- Za najtańszą ładowarkę Volkswagena zapłacimy 1729 zł. Tyle wystarczy na podstawowy ID. Charger z kablem o długości 4,5 m
- W opcji jest jeszcze usługa instalacji. A to już spory wydatek. W przypadku najtańszej ładowarki rachunek wzrasta do 6269 zł
- Volkswagen przygotował także lepiej wyposażone odmiany z funkcją licznika i pomiaru poboru prądu przez innych użytkowników. Za taki sprzęt zapłacimy ponad 8 tys. zł z montażem
Choć elektrycznego Volkswagena ID.3 jeszcze nie ma na rynku, to koncern już oferuje odpowiednie ładowarki do nowego modelu. Pierwsze urządzenie można już podziwiać w Warszawie - stację wallbox ID zainstalowano w nowym salonie Volkswagen Home.

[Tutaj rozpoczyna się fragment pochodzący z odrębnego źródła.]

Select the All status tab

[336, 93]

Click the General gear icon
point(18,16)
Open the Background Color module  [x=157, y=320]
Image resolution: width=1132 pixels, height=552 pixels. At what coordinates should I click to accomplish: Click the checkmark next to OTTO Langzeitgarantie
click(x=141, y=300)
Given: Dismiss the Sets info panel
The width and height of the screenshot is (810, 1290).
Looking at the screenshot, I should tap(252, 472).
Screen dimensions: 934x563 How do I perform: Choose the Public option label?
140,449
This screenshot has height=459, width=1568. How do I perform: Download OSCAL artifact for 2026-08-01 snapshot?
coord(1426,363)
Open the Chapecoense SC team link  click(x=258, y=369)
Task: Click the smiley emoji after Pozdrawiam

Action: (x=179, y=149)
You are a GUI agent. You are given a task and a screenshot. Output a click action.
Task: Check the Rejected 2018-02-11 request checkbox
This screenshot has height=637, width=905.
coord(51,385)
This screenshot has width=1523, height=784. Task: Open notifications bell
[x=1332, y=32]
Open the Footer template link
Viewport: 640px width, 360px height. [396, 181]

Volkswagen zapewnia, że nowe urządzenie przeznaczono nie tylko do elektryków niemieckiej marki. Trzeba tylko spełnić jeden warunek. Wymagane złącze to wersja typu 2. Znajdziemy je m.in. w takich autach jak BMW i3, Hyundai Kona, Mercedes GLE500e, Nissan Leaf, Opel Corsa-e, Peugeot e-208, Renault Zoe czy Volvo XC90 PHEV.
Za najtańszą ładowarkę zapłacimy 1729 zł. Tyle wystarczy na podstawowy ID. Charger z kablem o długości 4,5 m (do wyboru wersja jednofazowa 7,4 kW lub trójfazowa 11 kW). Za dłuższy kabel (7,5 m) dopłacimy ok 200 zł. Więcej trzeba też wydać na lepiej wyposażone modele ID. Charger Conect (2599 zł), ID. Charger Connect LTE (3468 zł) oraz odmianę Pro (3669 zł). Czym się różnią? Droższe modele mogą się komunikować poprzez internet (WiFi lub sieć komórkową LTE), łączyć z aplikacją mobilną i rejestrować zużycie prądu (przydatne, gdy z ładowarki korzysta kilka osób).
Do ceny ładowarki trzeba jeszcze doliczyć koszt dostawy (61 zł). W opcji jest jeszcze usługa instalacji. A to już spory wydatek. W przypadku najtańszej ładowarki rachunek wzrasta do 6269 zł. Kto wybierze najdroższą odmianę Pro powinien zaś się przygotować na wydatek co najmniej 8029 zł.